:: What is needed ::
What you return must match the listing below exactly.

:: Dataset content ::
################

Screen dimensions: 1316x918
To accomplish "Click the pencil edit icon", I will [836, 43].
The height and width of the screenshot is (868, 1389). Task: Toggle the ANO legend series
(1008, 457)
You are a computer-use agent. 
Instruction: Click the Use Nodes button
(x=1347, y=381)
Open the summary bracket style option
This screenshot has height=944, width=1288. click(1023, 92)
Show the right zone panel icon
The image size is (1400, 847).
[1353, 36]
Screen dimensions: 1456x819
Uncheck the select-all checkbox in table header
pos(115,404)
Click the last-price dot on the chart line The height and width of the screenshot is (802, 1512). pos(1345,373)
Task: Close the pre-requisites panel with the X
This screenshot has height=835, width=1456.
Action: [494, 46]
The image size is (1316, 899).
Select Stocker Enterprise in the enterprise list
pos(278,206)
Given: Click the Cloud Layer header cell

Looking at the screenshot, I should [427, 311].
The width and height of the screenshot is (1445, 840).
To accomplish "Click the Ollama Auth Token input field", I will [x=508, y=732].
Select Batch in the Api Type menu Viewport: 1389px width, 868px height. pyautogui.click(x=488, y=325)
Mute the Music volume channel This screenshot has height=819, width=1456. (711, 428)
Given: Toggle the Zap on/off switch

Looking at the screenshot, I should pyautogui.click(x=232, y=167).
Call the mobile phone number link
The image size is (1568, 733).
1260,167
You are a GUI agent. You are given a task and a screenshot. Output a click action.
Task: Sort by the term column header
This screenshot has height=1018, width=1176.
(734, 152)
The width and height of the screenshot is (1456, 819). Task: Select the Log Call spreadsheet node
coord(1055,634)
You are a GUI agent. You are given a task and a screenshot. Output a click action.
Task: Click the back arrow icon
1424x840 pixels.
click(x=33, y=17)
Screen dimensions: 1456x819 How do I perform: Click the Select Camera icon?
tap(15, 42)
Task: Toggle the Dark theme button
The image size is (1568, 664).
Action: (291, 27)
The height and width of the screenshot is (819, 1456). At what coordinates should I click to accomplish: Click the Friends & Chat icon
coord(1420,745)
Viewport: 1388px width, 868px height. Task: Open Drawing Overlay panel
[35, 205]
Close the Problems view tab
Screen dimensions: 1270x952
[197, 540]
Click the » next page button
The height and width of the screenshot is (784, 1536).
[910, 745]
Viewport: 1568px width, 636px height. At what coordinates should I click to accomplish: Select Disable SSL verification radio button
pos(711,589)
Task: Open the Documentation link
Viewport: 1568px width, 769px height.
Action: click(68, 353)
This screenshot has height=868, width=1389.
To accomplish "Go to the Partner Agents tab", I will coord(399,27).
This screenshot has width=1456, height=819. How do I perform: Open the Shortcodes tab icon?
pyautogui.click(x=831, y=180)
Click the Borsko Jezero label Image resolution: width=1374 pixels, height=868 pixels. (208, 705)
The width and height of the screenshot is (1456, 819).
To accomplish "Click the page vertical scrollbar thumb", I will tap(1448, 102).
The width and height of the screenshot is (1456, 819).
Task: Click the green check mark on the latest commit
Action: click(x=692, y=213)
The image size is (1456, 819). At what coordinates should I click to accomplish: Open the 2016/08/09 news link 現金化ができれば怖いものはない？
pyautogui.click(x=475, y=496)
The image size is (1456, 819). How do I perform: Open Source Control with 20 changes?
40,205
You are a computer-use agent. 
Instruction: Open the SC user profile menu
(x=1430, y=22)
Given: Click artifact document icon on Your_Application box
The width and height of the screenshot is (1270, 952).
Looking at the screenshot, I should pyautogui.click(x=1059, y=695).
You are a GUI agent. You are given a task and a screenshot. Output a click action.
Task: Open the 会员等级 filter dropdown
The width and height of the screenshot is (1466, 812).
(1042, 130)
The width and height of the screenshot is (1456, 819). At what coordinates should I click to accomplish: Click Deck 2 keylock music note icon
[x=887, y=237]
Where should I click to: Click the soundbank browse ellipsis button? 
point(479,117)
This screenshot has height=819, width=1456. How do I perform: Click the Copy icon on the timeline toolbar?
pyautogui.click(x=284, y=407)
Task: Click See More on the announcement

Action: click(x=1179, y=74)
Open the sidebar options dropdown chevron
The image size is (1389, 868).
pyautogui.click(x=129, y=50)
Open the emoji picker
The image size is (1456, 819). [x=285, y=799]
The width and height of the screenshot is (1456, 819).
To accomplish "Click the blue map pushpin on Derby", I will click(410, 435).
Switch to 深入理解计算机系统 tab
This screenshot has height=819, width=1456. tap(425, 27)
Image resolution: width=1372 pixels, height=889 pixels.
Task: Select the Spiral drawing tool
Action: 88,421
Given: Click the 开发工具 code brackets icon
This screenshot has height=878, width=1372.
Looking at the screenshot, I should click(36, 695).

################

:: Solved problem ::
Screen dimensions: 1316x918
To accomplish "Click the pencil edit icon", I will [836, 43].
The height and width of the screenshot is (868, 1389). Task: Toggle the ANO legend series
(1008, 457)
You are a computer-use agent. 
Instruction: Click the Use Nodes button
(x=1347, y=381)
Open the summary bracket style option
This screenshot has height=944, width=1288. click(1023, 92)
Show the right zone panel icon
The image size is (1400, 847).
[1353, 36]
Screen dimensions: 1456x819
Uncheck the select-all checkbox in table header
pos(115,404)
Click the last-price dot on the chart line The height and width of the screenshot is (802, 1512). pos(1345,373)
Task: Close the pre-requisites panel with the X
This screenshot has height=835, width=1456.
Action: [494, 46]
The image size is (1316, 899).
Select Stocker Enterprise in the enterprise list
pos(278,206)
Given: Click the Cloud Layer header cell

Looking at the screenshot, I should [427, 311].
The width and height of the screenshot is (1445, 840).
To accomplish "Click the Ollama Auth Token input field", I will [x=508, y=732].
Select Batch in the Api Type menu Viewport: 1389px width, 868px height. pyautogui.click(x=488, y=325)
Mute the Music volume channel This screenshot has height=819, width=1456. (711, 428)
Given: Toggle the Zap on/off switch

Looking at the screenshot, I should pyautogui.click(x=232, y=167).
Call the mobile phone number link
The image size is (1568, 733).
1260,167
You are a GUI agent. You are given a task and a screenshot. Output a click action.
Task: Sort by the term column header
This screenshot has height=1018, width=1176.
(734, 152)
The width and height of the screenshot is (1456, 819). Task: Select the Log Call spreadsheet node
coord(1055,634)
You are a GUI agent. You are given a task and a screenshot. Output a click action.
Task: Click the back arrow icon
1424x840 pixels.
click(x=33, y=17)
Screen dimensions: 1456x819 How do I perform: Click the Select Camera icon?
tap(15, 42)
Task: Toggle the Dark theme button
The image size is (1568, 664).
Action: (291, 27)
The height and width of the screenshot is (819, 1456). At what coordinates should I click to accomplish: Click the Friends & Chat icon
coord(1420,745)
Viewport: 1388px width, 868px height. Task: Open Drawing Overlay panel
[35, 205]
Close the Problems view tab
Screen dimensions: 1270x952
[197, 540]
Click the » next page button
The height and width of the screenshot is (784, 1536).
[910, 745]
Viewport: 1568px width, 636px height. At what coordinates should I click to accomplish: Select Disable SSL verification radio button
pos(711,589)
Task: Open the Documentation link
Viewport: 1568px width, 769px height.
Action: click(68, 353)
This screenshot has height=868, width=1389.
To accomplish "Go to the Partner Agents tab", I will coord(399,27).
This screenshot has width=1456, height=819. How do I perform: Open the Shortcodes tab icon?
pyautogui.click(x=831, y=180)
Click the Borsko Jezero label Image resolution: width=1374 pixels, height=868 pixels. (208, 705)
The width and height of the screenshot is (1456, 819).
To accomplish "Click the page vertical scrollbar thumb", I will tap(1448, 102).
The width and height of the screenshot is (1456, 819).
Task: Click the green check mark on the latest commit
Action: click(x=692, y=213)
The image size is (1456, 819). At what coordinates should I click to accomplish: Open the 2016/08/09 news link 現金化ができれば怖いものはない？
pyautogui.click(x=475, y=496)
The image size is (1456, 819). How do I perform: Open Source Control with 20 changes?
40,205
You are a computer-use agent. 
Instruction: Open the SC user profile menu
(x=1430, y=22)
Given: Click artifact document icon on Your_Application box
The width and height of the screenshot is (1270, 952).
Looking at the screenshot, I should pyautogui.click(x=1059, y=695).
You are a GUI agent. You are given a task and a screenshot. Output a click action.
Task: Open the 会员等级 filter dropdown
The width and height of the screenshot is (1466, 812).
(1042, 130)
The width and height of the screenshot is (1456, 819). At what coordinates should I click to accomplish: Click Deck 2 keylock music note icon
[x=887, y=237]
Where should I click to: Click the soundbank browse ellipsis button? 
point(479,117)
This screenshot has height=819, width=1456. How do I perform: Click the Copy icon on the timeline toolbar?
pyautogui.click(x=284, y=407)
Task: Click See More on the announcement

Action: click(x=1179, y=74)
Open the sidebar options dropdown chevron
The image size is (1389, 868).
pyautogui.click(x=129, y=50)
Open the emoji picker
The image size is (1456, 819). [x=285, y=799]
The width and height of the screenshot is (1456, 819).
To accomplish "Click the blue map pushpin on Derby", I will click(410, 435).
Switch to 深入理解计算机系统 tab
This screenshot has height=819, width=1456. tap(425, 27)
Image resolution: width=1372 pixels, height=889 pixels.
Task: Select the Spiral drawing tool
Action: 88,421
Given: Click the 开发工具 code brackets icon
This screenshot has height=878, width=1372.
Looking at the screenshot, I should click(36, 695).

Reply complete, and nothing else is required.